● **Data to use**:
________________________
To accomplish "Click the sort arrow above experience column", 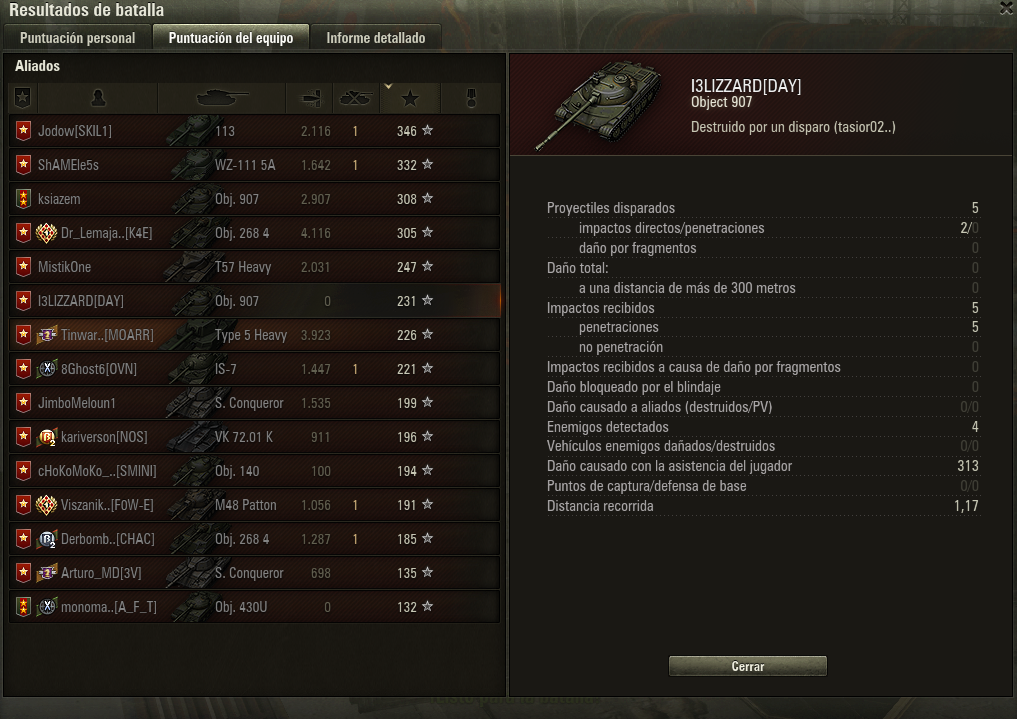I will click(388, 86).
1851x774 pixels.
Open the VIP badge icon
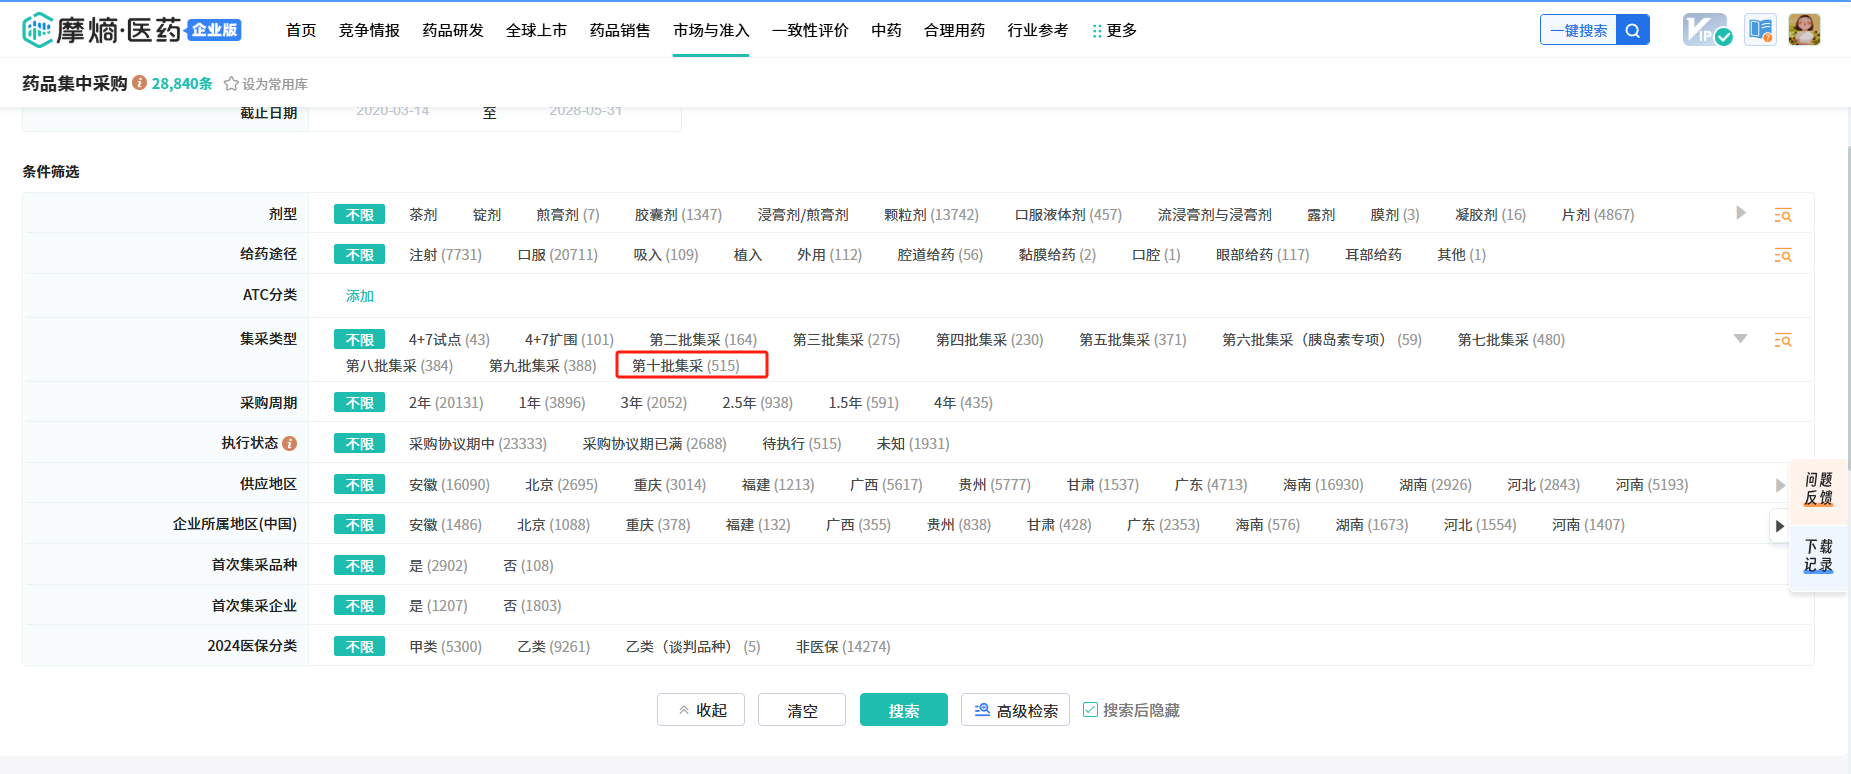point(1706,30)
________________________
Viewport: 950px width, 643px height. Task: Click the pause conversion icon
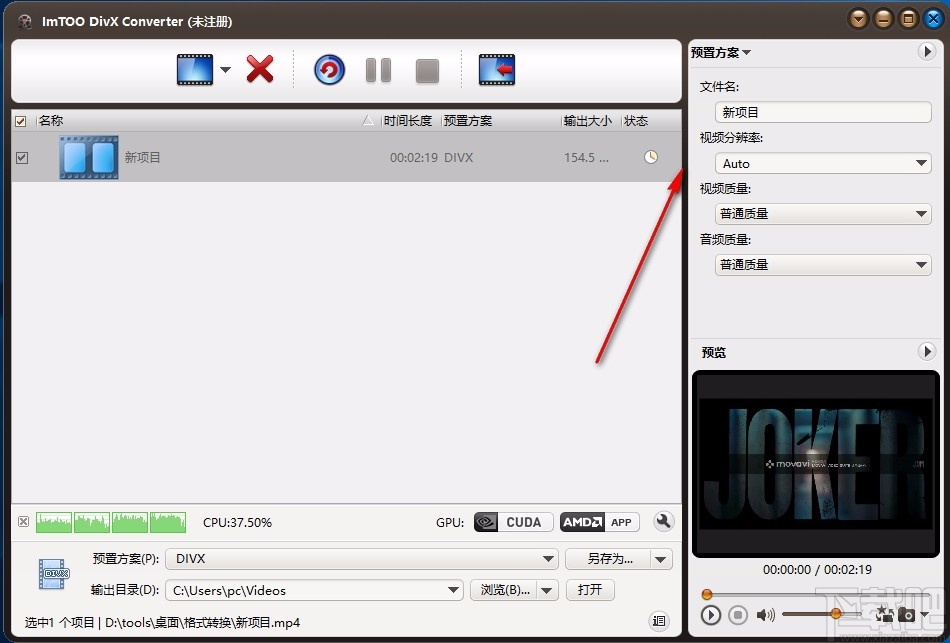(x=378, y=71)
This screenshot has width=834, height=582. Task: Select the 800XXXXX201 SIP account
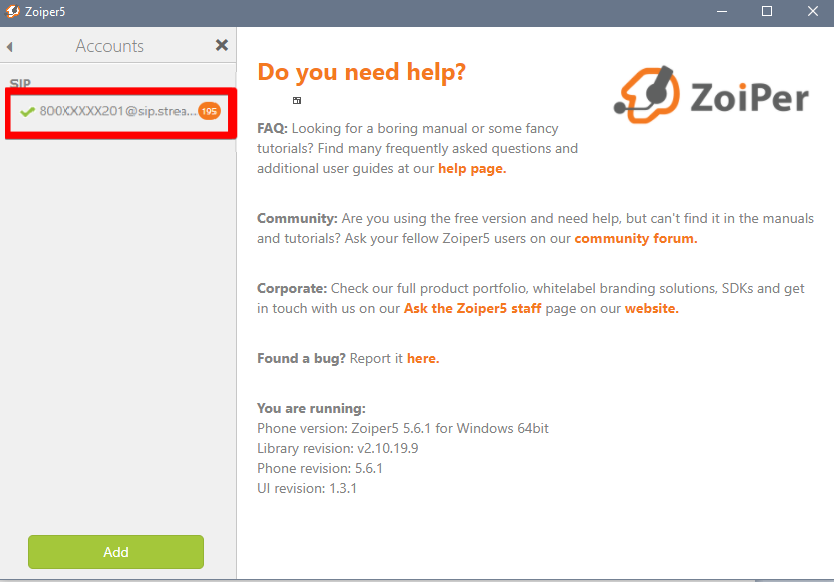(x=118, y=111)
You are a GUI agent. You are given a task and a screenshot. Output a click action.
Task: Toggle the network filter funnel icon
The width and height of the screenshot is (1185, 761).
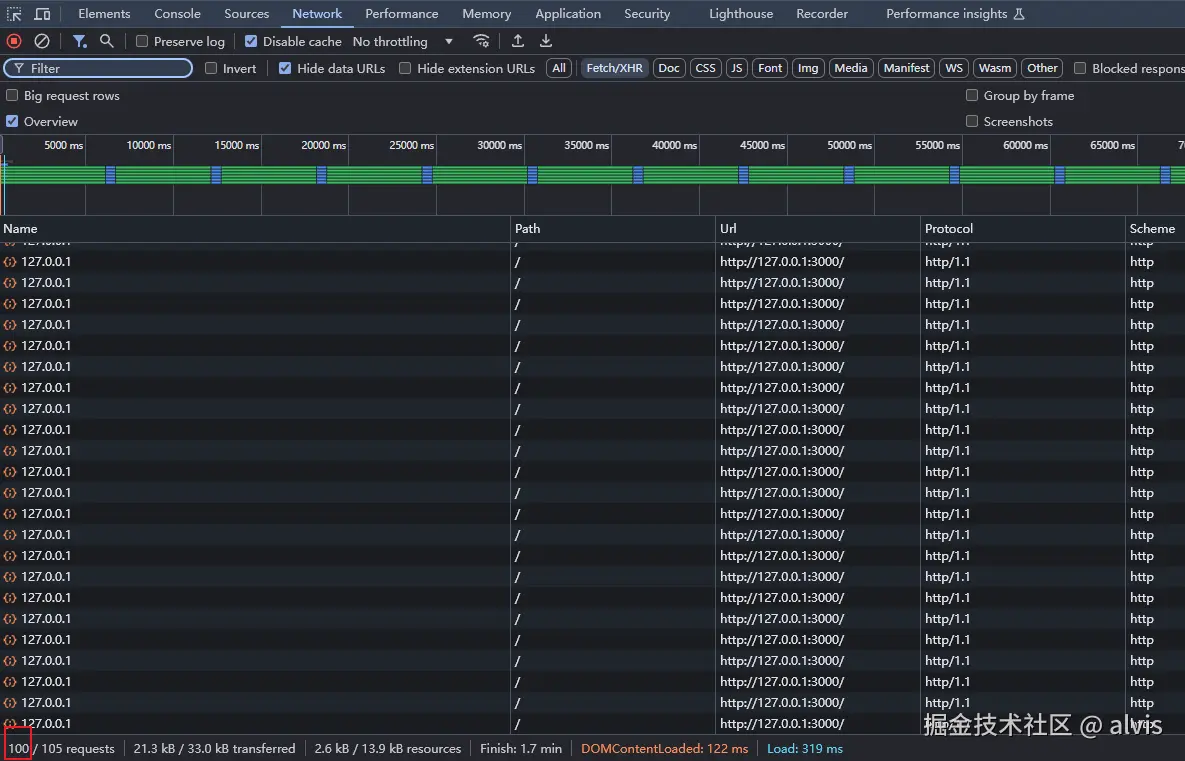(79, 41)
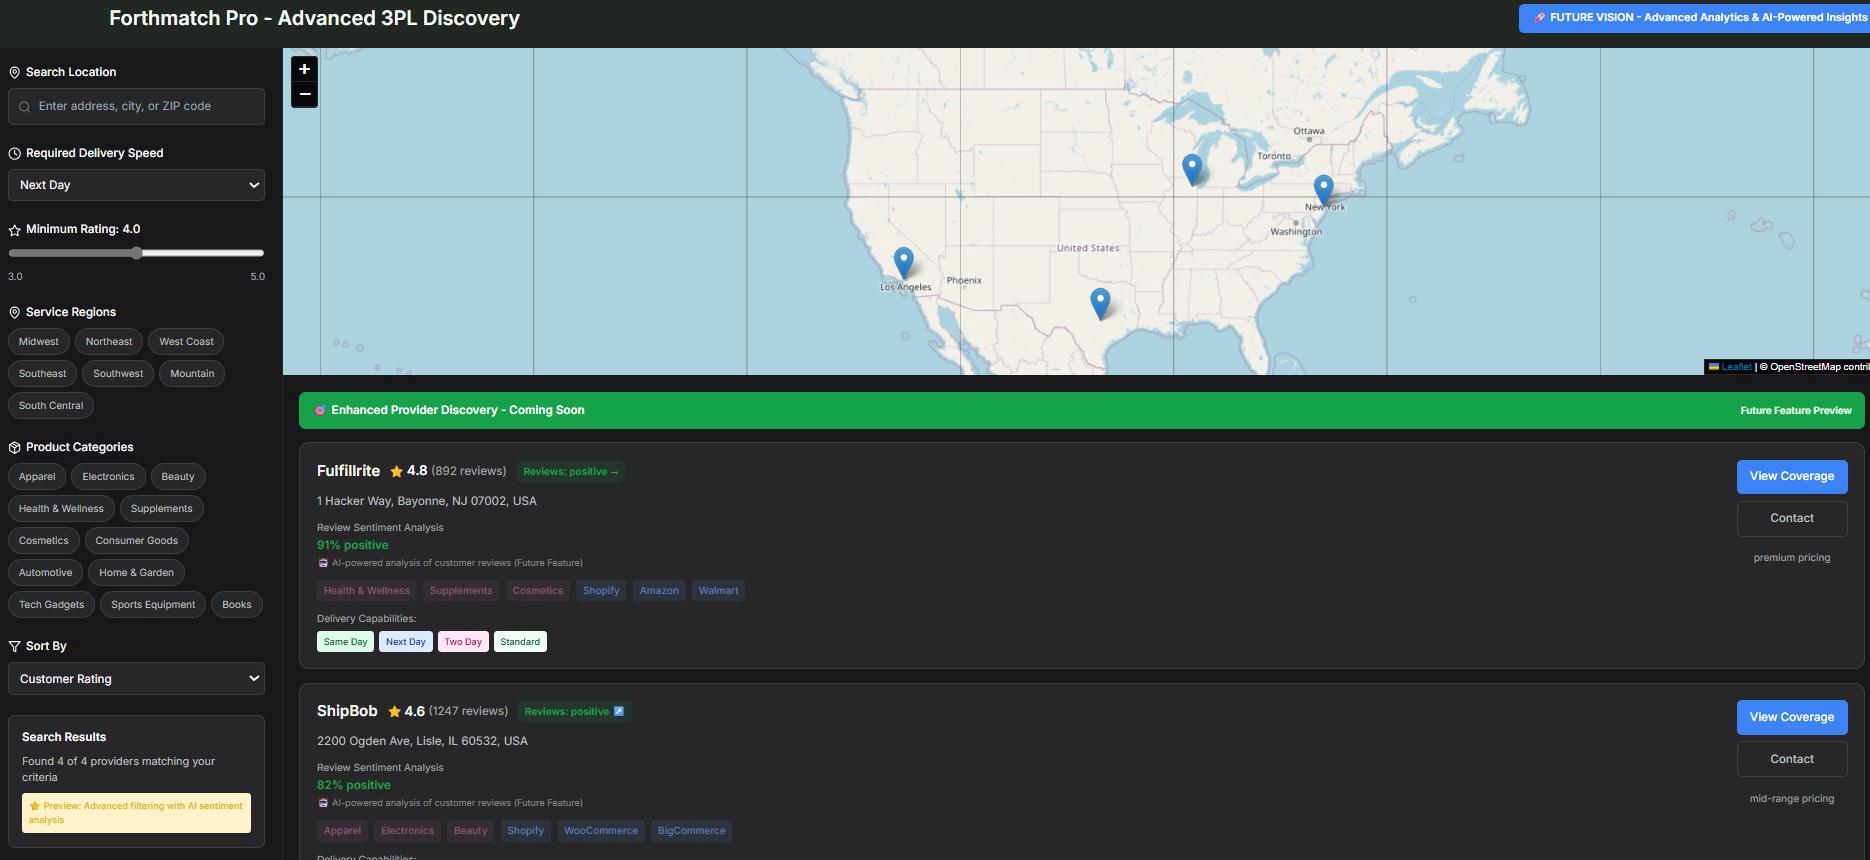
________________________
● **Exercise objective**:
Would you transcribe the lines above exactly, going from the line bearing "Viewport: 950px width, 643px" through the line bearing "You are a GUI", and drop the pictures from the copy?

● **Answer to the exercise**:
Viewport: 950px width, 643px height. Task: Click the pause conversion icon
(x=378, y=71)
This screenshot has width=834, height=582. Task: Select the 800XXXXX201 SIP account
(x=118, y=111)
You are a GUI agent. You are given a task and a screenshot. Output a click action.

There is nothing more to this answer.